The Great Tearing Asunder of Health and Social Care

This morning I came across a deeply depressing blog post entitled the non-exaggerated death of mental health social work.

There simply isn’t going to be such a thing as mental health social work within a multidisciplinary team.  Upset personally, terrified politically.  This Biopsychosocial model we’d all worked towards collectively, the idea that a person existed within a socio-political context, that a person was created from events as well as biological material, the knowledge of different social roles, power-differentials within caring relationships, the question of meaning and identity, all of these are lost.  While nursing staff have some training in these ideas, necessarily it is not the bread-and-butter of their training, nor should it be.  No professional can be completely holistic in the true sense.  That is why the multidisciplinary approach was conceived, and has been the backbone of Community Mental Health for over forty years.  It has now been undone in a matter of months and there appears to be no reverse gear.

This chimes in a nasty way with the sort of thing I’ve been noticing in my own neck of the woods.

Last month I blogged,

Relations between CAMHS and social services have historically been fairly poor. As the gulf widens, this relationship can only get worse. The risk is that it can turn into a game of pass-the-parcel with children. As soon as one service accepts responsibility for a child, the other service steps back…This isn’t spoken out loud, but there’s a sense if this trend continues we could move closer to an assumption that if a child is seeing CAMHS, they can’t have a social worker. And if they’re under the care of social services, they can’t have a service from CAMHS.

This certainly seems to be continuing. All the social workers in our CAMHS team are being pulled out, just like the ones in the blog post I read today. It seems to be pretty much unofficial policy in both health and social care camps that we are not working together to safeguard children.

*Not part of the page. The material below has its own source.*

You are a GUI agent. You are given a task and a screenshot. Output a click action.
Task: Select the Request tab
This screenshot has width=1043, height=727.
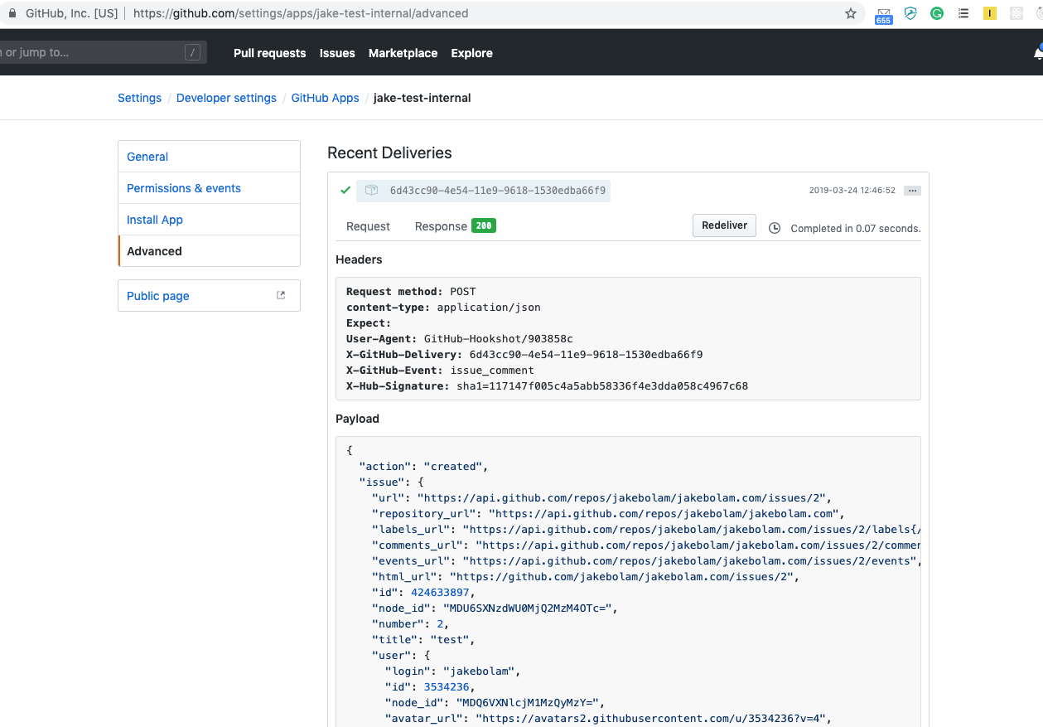click(368, 226)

Years of good practice about joined-up working between health and social care is being undone at a fast rate of knots, crushed beneath a merciless drive to control budgets. Health is now something that happens in one place, and social care somewhere else, and never the twain shall meet. It’s appalling.


5 thoughts on “The Great Tearing Asunder of Health and Social Care

  1. How sad. I don’t know what we can do about it…

  2. Technically it’s known as a Scheißesturm.

    It happens when you get a converging flow of narcissistic bankers and compliant and/or incompetent politicians. It continues until the number of nutters killing Ordinary Decent Folk (as opposed to their council house benefit scrounging scum neighbours) and dead kids start to accumulate embarrassingly.

    Then we have a big public enquiry and Guardian mediated round of mass hand-wringing. 2 years later the report is published and various political parties promise to implement the recommendations after they win the next election.

    Meanwhile Europe fragments into a score of hateful feuding homesteaders economically dragging Blighty back to the Victorian Era.

    At this point Ordinary Decent Folk notice that the patten of Society now matches at all levels and declares “It’s Nature’s Way”.

  3. It kind of makes the policy-talk of ‘integration’ ring hollow. While those who are more distant from reality bang the drum of integration the opposite is happening because the budgets are split and all are pressed. Grumble.

  4. In the late 60s there was a move towards creating a single, graduate profession comprising contemporaneous psychiatric nurses, mental welfare officers, psychiatric social workers, and occupational therapists working in the field of what was then lnown as ‘mental illness’ rather than ‘mental health’. This came from the work of Maxwell Jones at Dingleton Hospital and The Henderson Hospital. The working title of said putitive profession was ‘social therapist’ (which in fact is what Jones called graduate NAs at Dingleton but, like Topsy, it “just growed”). All such ideas were killed off after the T*r**s got in at the 1970 election and Keith Joseph invented the ‘District General Hospital’ with all NHS services subordinated to it.

    It’s too late to go back to that idea now, but it was one attempt at a holistic model of care. But here’s the rub: I would be most unhappy with a single model, even a “Biopsychosocial” one. Health and social care have been torn asunder before now and anally retentive managers refusing service to people in the care of another profession is nothing new.WWhat we do need is an envitonment in which any number of models can flourish on a ‘horses for courses’ basis. But, alas, Socrates is entirely right about clueless and spineless politicians.